The papers suggest they look older than their years and UKIP MEP Jane Collins tells the Express she hopes the British public "weren't providing refuge for adult economic migrants trying to pull a fast one."
The Home Office has insisted their ages have been verified.
In its lead story, the Times says David Cameron's government wasted more than £1bn on a scheme to help troubled families, which researchers believe had little impact.
It says as recently as June last year, Mr Cameron had claimed the programme had helped turn around the lives of thousands of families.
The paper says the government doesn't entirely accept the criticism of the independent study and there is no sign yet that it plans to abandon the scheme.
Battle for Mosul
The long-awaited assault by Iraqi forces to recapture Mosul is featured prominently in most of the papers.
The Guardian's Martin Chulov gives a first hand account of the offensive against so-called Islamic State militants. He is embedded with Peshmerga troops and describes how IS is resisting with mortar fire, car bombs and improvised explosives.

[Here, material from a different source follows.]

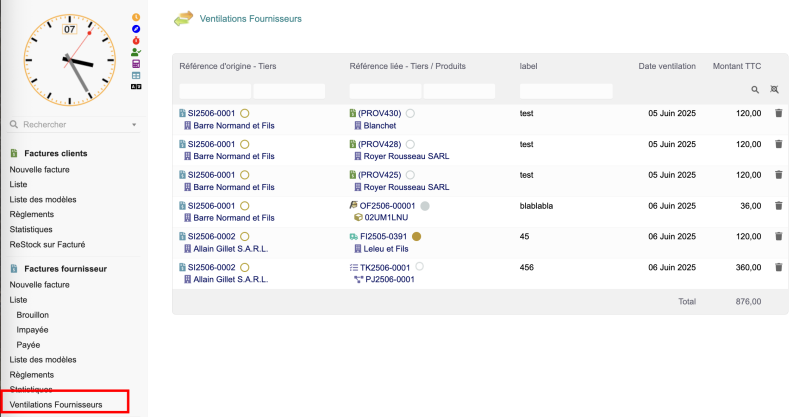Delete the 360,00 ventilation row labeled 456
800x417 pixels.
(778, 268)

"As the day wore on," he writes, "it became clear to the Peshmerga creeping through the plain that they would have to fight for every yard."
In the Times, Anthony Loyd describes how the fighters he was with sent a wire-guided missile "slamming into the side of a suicide bomber's Chevrolet - scattering pieces across the grey sand."
The Daily Telegraph believes the recapture of Mosul would, in effect, signal the end of IS's reign of terror in Iraq.
However, the paper says the battle - which began yesterday - will provide a stern test for the Iraqi military alliance with the Kurds and the US-led coalition.
The Financial Times, meanwhile, warns that any victory will be short-lived if there is a "failure to manage the conflicting interests of the forces marching on the city."
A cunning plan?
The Times puts the scrapping of A-level archaeology on its front page - saying it is the next specialist arts subject to be killed off.
It comes after history of art was dropped last week.
The newspaper says a petition has been set up to get the exam board, AQA, to review its decision.
The subject has heavyweight backing from Time Team presenter and Baldrick actor, Sir Tony Robinson, who is supporting the campaign, the Guardian reports.
"It feels like the Visigoths at the gates of Rome," he told the newspaper. "All these incredibly valuable and important subjects are being cast into the fire."
He calls the decision to axe archaeology "barbaric" and believes it's down to money.
AQA says it has been difficult to recruit experienced examiners.
The Sun features a heart-warming tale of a surfer's 130-mile mercy mission to save a baby porpoise.
It tells how fireman Dave Butterton and his friend Ben Rogers found the creature stranded in mud on the River Severn, in Gloucestershire.
They put the floundering mammal on a surfboard and carried it through reeds and up a bank to Dave's car.
He then wrapped the porpoise in wet towels, put it in the boot and drove to Ilfracombe in Devon to release it at a nearby beach.
Dave's partner Mary Taylor tells the paper "we hoped it would give a little jump like Free Willy. It didn't - but it swam away very happily."
And finally, the Daily Mirror is one of several papers to cover the story of a waitress who helped save an elderly woman who had been stuck in her bath for four days.
Sonia Congrave, who lives in Southend, in Essex, called police after one of her regular customers at Tomassi's cafe hadn't been in for several days.
Doreen Mann, aged 87, survived by drinking tap water and topping up the hot water in her bath to keep her warm.
"I just couldn't get out of the bath and I was there from Friday morning until Monday morning," she told the newspaper.
"At the time I thought 'I have got to keep calm', but when I look back I just do not know how I did it."
Sonia told the paper: "She is a really strong woman - all she wanted afterwards was her cake and a cup of tea."